**TASK GOAL**
Every line with the string "beside" must be copied from the entries below.

**MATERIALS PROVIDED**
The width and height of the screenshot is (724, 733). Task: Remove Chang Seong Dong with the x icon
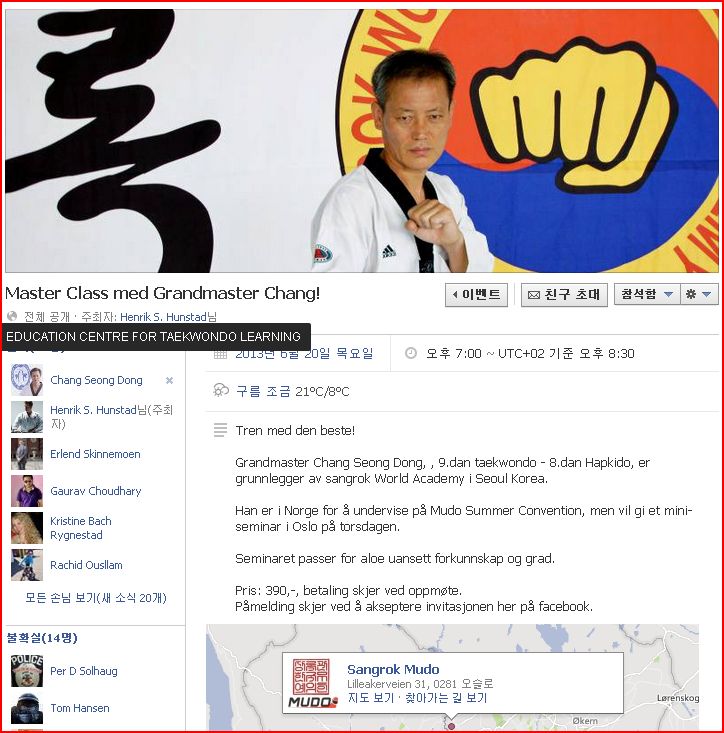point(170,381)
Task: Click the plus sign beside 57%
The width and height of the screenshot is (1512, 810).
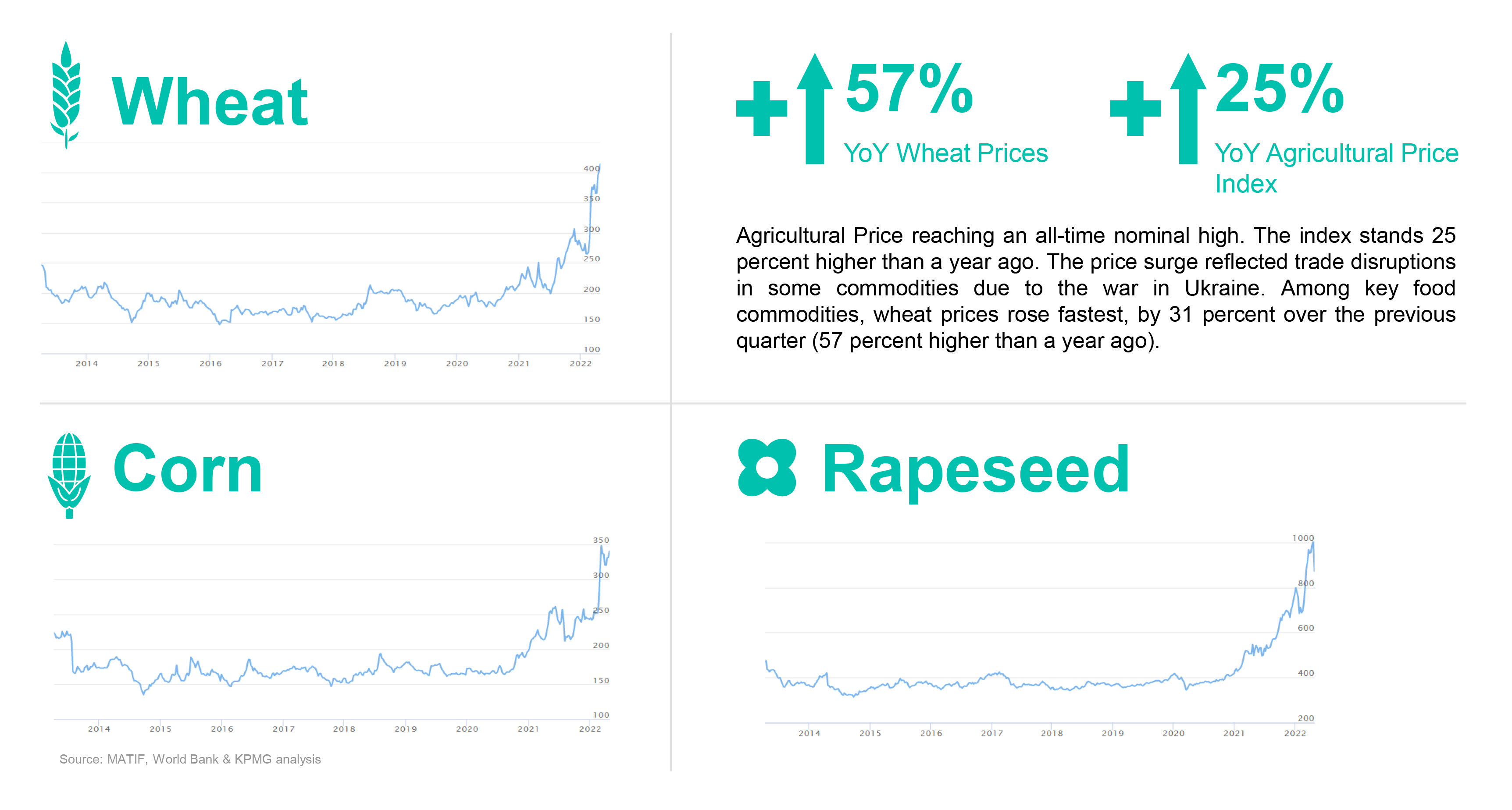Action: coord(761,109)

==

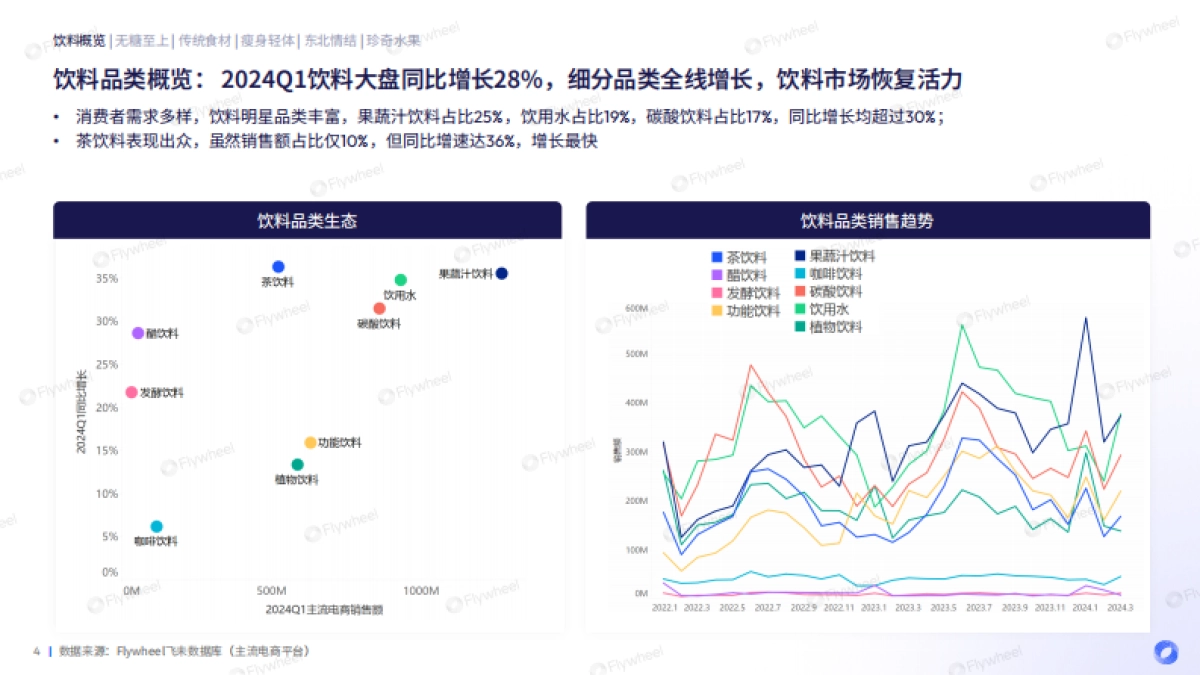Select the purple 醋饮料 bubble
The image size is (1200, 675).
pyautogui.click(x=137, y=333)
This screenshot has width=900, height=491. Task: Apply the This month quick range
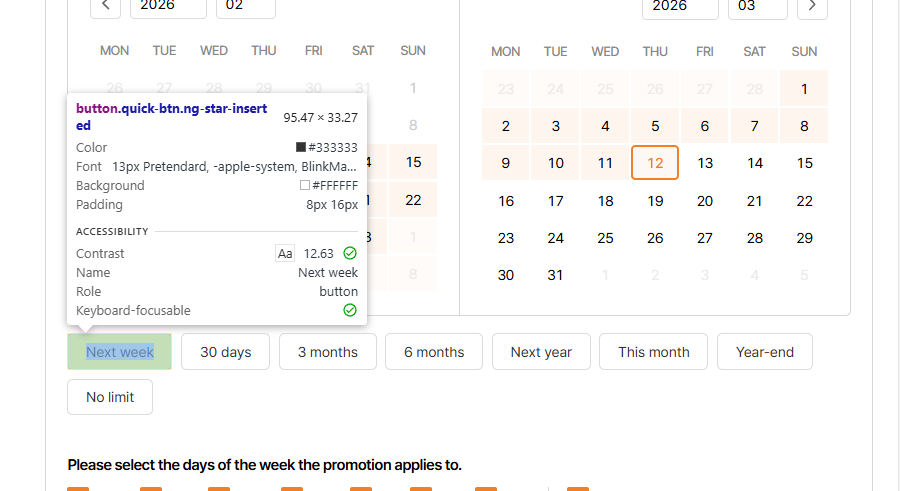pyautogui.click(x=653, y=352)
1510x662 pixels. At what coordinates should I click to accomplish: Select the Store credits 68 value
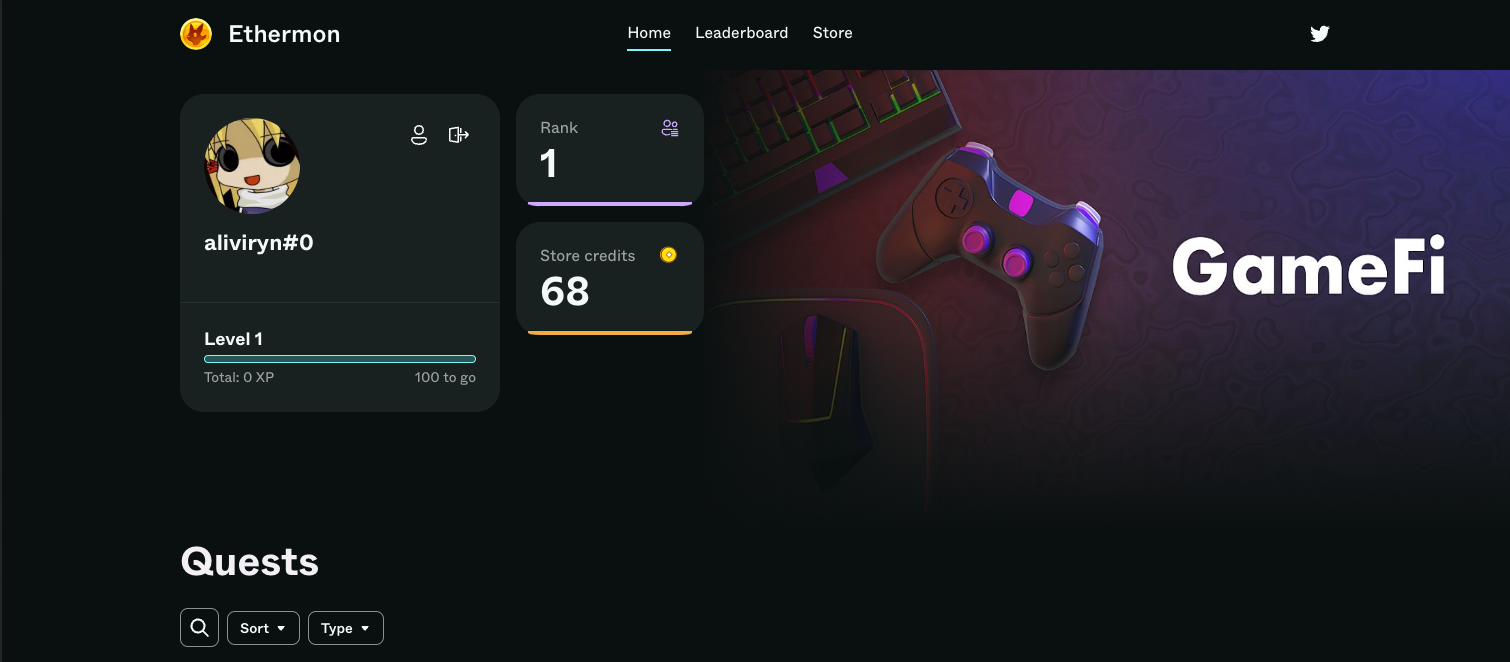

--

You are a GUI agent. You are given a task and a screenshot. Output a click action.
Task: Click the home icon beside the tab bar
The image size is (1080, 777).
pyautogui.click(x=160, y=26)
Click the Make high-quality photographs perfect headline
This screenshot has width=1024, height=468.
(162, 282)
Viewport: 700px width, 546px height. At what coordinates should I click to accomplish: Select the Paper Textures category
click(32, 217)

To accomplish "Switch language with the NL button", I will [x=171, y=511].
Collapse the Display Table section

**SOLVED PROBLEM**
Task: Click the plus sign beside 57%
Task: Click the home icon beside the tab bar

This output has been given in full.